▶ What you need to do
1. According to the digital marketing article, why is failing to solidify a budget the worst marketing mistake? Answer in one to three sentences.
2. Rewrite the digital marketing article from "Utilize SMART goals." to "achieve) these goals.", swapping "Timely" for "Time-bound".

##### Source document

There is no question about it: Digital Marketing is the way of the future. In fact, this was obvious the moment the internet hit the mainstream markets and became commercially available for almost everybody.
Those who have recognized this and made good use of the internet since then have become legends in marketing and business. Those people include the Gary Vaynerchuk’s and Jeff Bezos’s of the world who utilize the online retail environment.
Nowadays, due to the saturation of competitors and maturity of the internet growth and adoption cycles, becoming a heavy-hitting marketing force that makes an impact is more and more difficult to accomplish.
So, today I want to discuss the best ways to create digital marketing plans and how to utilize the immense outreach that the internet has to offer in order to grow a successful brand or manage your business.
First, let’s dive into what digital marketing entails.
What Is Digital Marketing?
Digital marketing is defined as a component of a business’s marketing efforts that focuses on internet and online digital technologies such as computers, mobile phones, and other platforms that can promote services or products.
Sounds simple enough, essentially, if you use an internet connection to helps you promote your products, it’s digital marketing.
As digital marketing becomes more and more ingrained into business in everyday life, the necessity of employing some best practices becomes increasingly important.
The absolute best practice to employ when creating a digital marketing campaign is to focus on new demographics as opposed to old demographics. Put simply, New demographics will segment a market based on people’s interests, hobbies, and passions. “Old” demographics will segment based on race, age, religion, or gender, etc.
The reason this is absolutely important is because of the nature of connectivity the internet provides us. The internet naturally allows us to explore and join members who are interested and passionate about the same things as we are, despite differences in age, race, religion, or gender.
Before the internet, it used to be that we would only associate ourselves with those who were similar to us in those “old demographic” ways. But now we can pursue our interests and hobbies much more efficiently as well as join groups with similar interests.
The ability to niche markets by interest, passions, and the like is what has allowed marketers to become so successful when promoting their products due to the internet. It is much more useful (and efficient) to target a group that has actively shown interest in a product or service than it is to “shotgun” your marketing campaign and try to reach as many people as possible.
Remember the difference between new and old demographics.
So, when you create a digital marketing campaign, focus on “new” demographics. It will help you clarify and find your target markets in the wide world of the internet.
Planning Your Digital Marketing Campaign
Now that we have considered the demographics you can use to identify your online market, let’s discuss some of the key steps you will have to take to effectively plan a digital marketing campaign.
Determine your Online Marketing Goals
Never try to jump right into a marketing strategy without first considering what goals you are trying to achieve. Considering your goals allows you to adjust and realign during the marketing campaign in order to optimize your results alongside your expectations.
Utilize SMART goals. SMART stands for Specific, Measurable, Attainable, Realistic, and Timely. Managing your goals with these characteristics will give you a much more clear idea as to how you expect to benefit from (and achieve) these goals.
Perhaps your goals are to gain a minimum of 5 clients this month, to increase your income by 30% this year, or to engage one hundred people this week. Whatever they are, be sure that they are truly beneficial to the vision you have for yourself or your organization’s future.
Solidify a Budget
The worst marketing mistake you can make is failing to solidify a budget. Why? Because it doesn’t matter how many new clients or leads you receive if you are paying more for them than the profits they provide you. Failing to solidify a budget inevitably translates into the poor management of marketing channels that may be more or less costly than others.

##########
##### Data extract

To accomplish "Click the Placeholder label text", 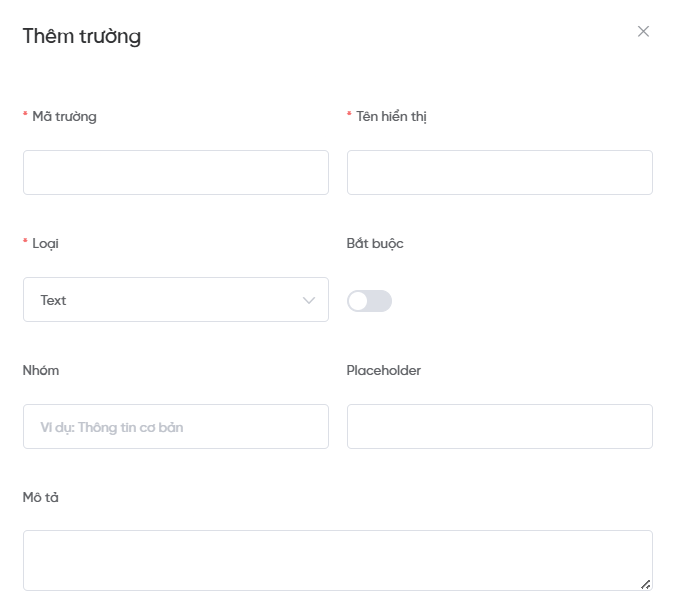I will [384, 370].
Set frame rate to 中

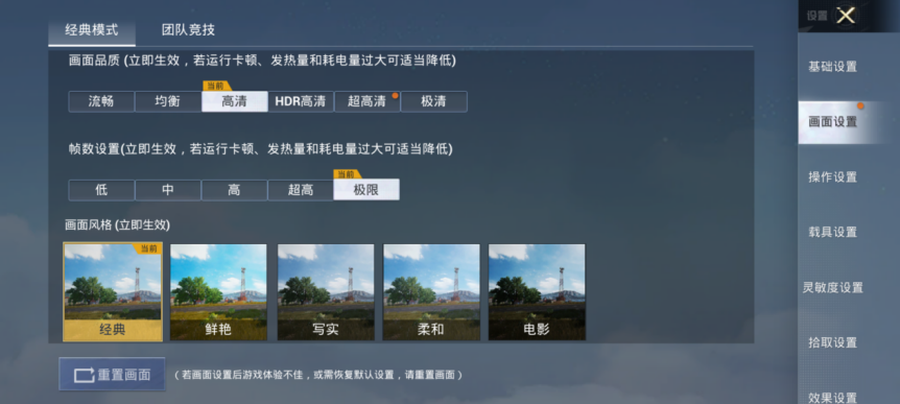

##########

▶ Solved tasks
1. The number of new clients or leads you gain doesn't matter if you pay more for them than the profits they bring you. Without a set budget, you will also end up managing marketing channels poorly, even though some cost more than others.

2.
Utilize SMART goals. SMART stands for Specific, Measurable, Attainable, Realistic, and Time-bound. Managing your goals with these characteristics will give you a much more clear idea as to how you expect to benefit from (and achieve) these goals.